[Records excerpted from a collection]
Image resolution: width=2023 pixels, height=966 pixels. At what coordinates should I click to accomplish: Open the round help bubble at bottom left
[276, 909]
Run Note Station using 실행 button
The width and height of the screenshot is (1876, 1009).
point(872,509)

EXERCISE | Nothing in the records should be altered when they are written out again.

ANSWER TO THIS TASK |
Image resolution: width=2023 pixels, height=966 pixels. At what coordinates should I click to accomplish: Open the round help bubble at bottom left
[276, 909]
Run Note Station using 실행 button
The width and height of the screenshot is (1876, 1009).
point(872,509)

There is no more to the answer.